#### SOURCE DATA:
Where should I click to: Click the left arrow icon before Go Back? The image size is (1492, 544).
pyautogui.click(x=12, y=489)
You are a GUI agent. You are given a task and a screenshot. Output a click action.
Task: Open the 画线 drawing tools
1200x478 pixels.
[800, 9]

--

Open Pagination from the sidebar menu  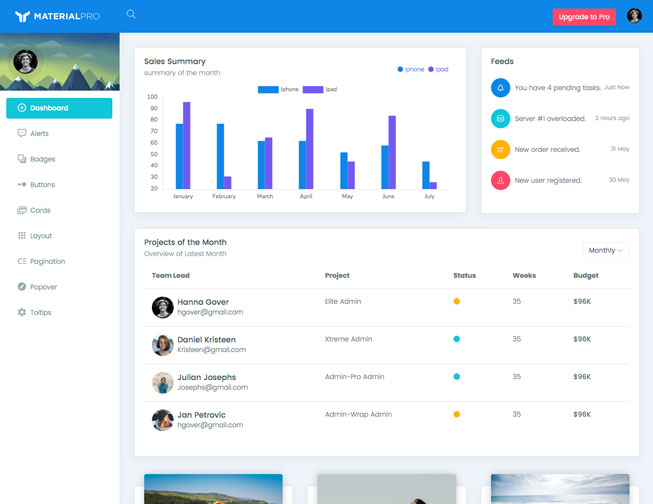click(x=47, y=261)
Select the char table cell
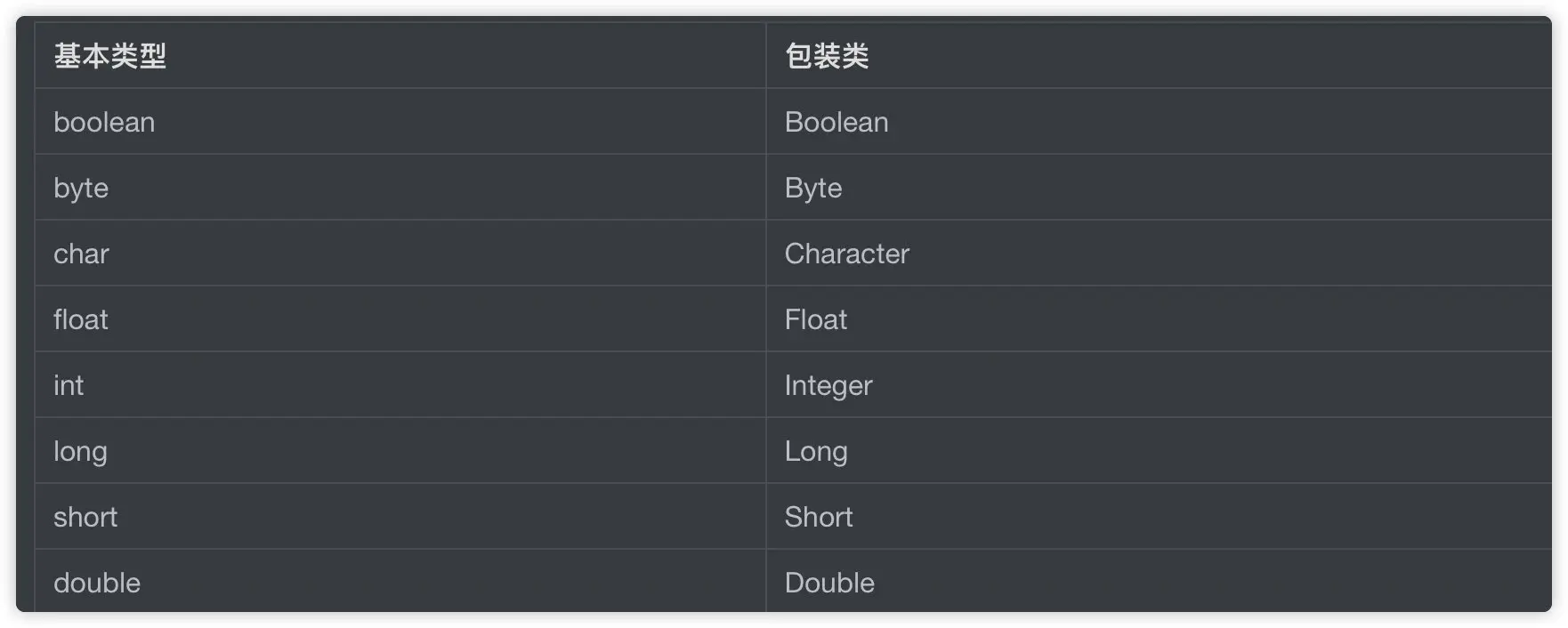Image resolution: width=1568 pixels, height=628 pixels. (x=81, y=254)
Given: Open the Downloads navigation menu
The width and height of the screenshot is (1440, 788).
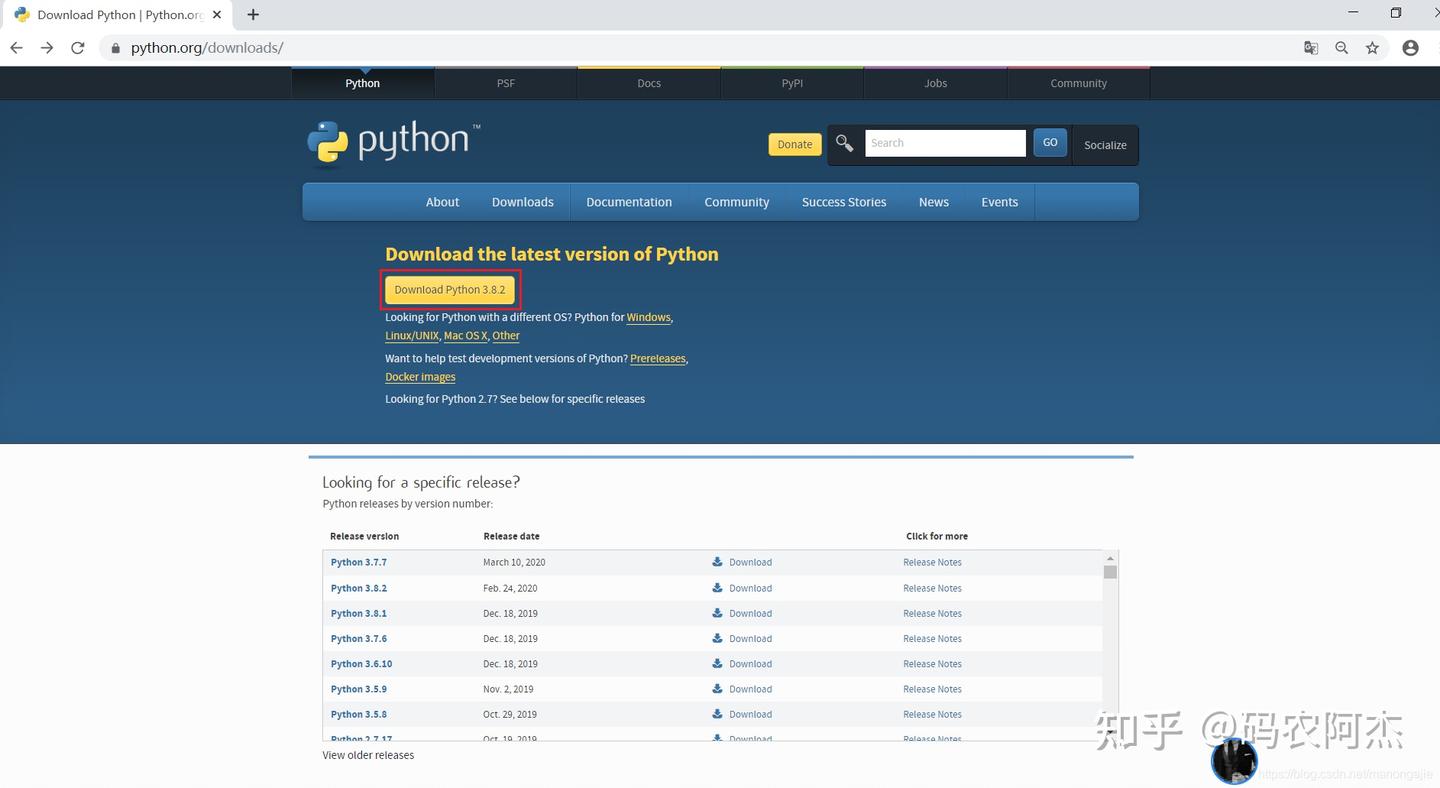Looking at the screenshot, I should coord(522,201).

==

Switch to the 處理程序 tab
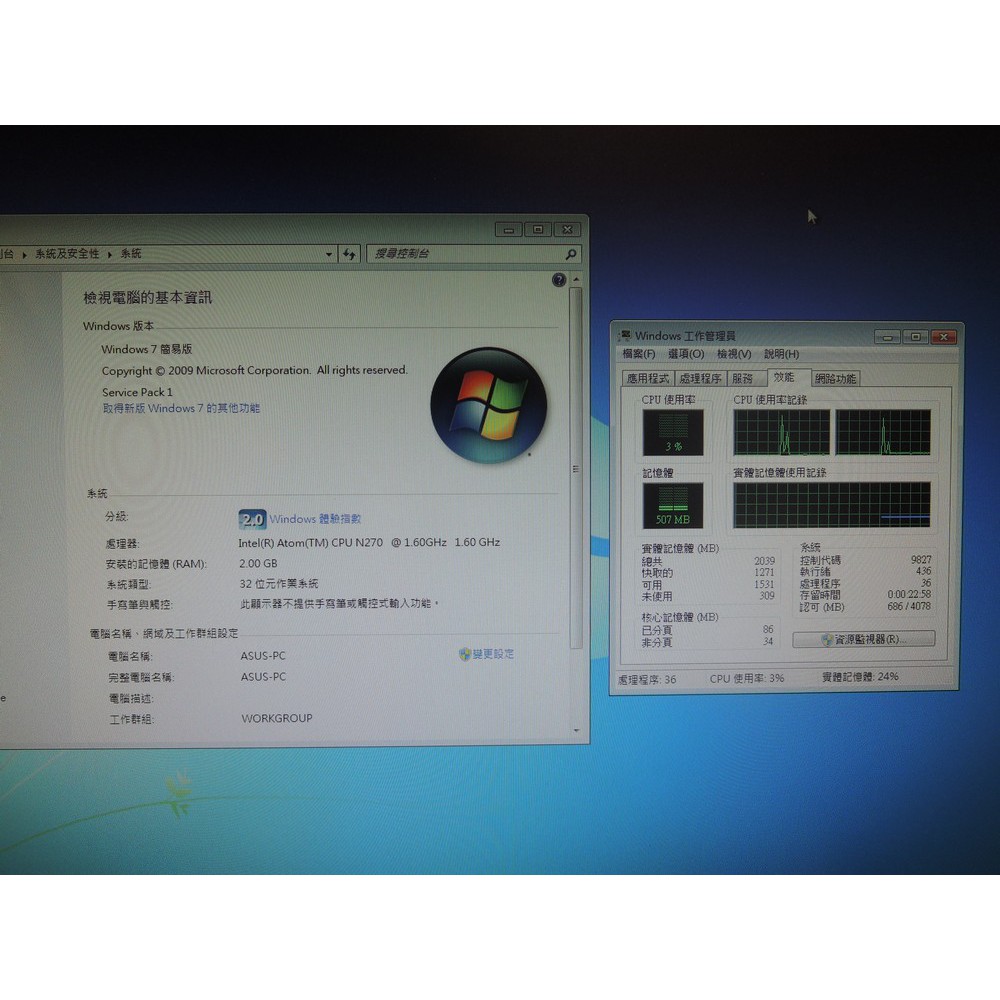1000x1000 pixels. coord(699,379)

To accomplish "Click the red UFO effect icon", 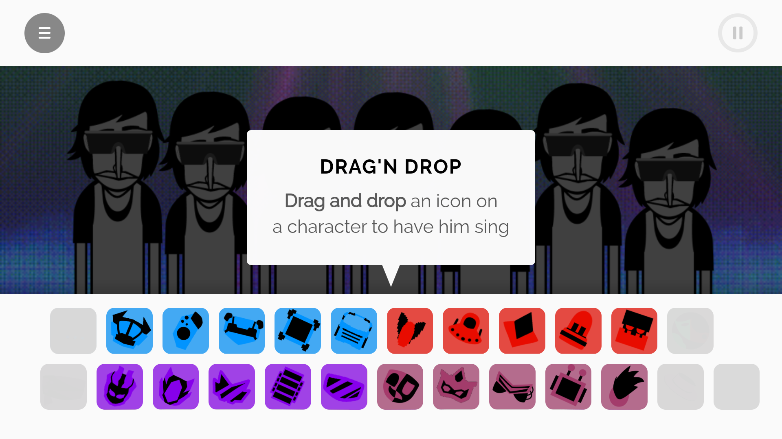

#### REQUIRED ACTION:
In the records above, everything from the line with "Switch to the 處理程序 tab" down to the line with "the red UFO" must be duplicated exactly, both lines kept. Leave no pictures in.

#### THE COMPLETED TASK:
Switch to the 處理程序 tab
1000x1000 pixels. coord(699,379)

To accomplish "Click the red UFO effect icon", 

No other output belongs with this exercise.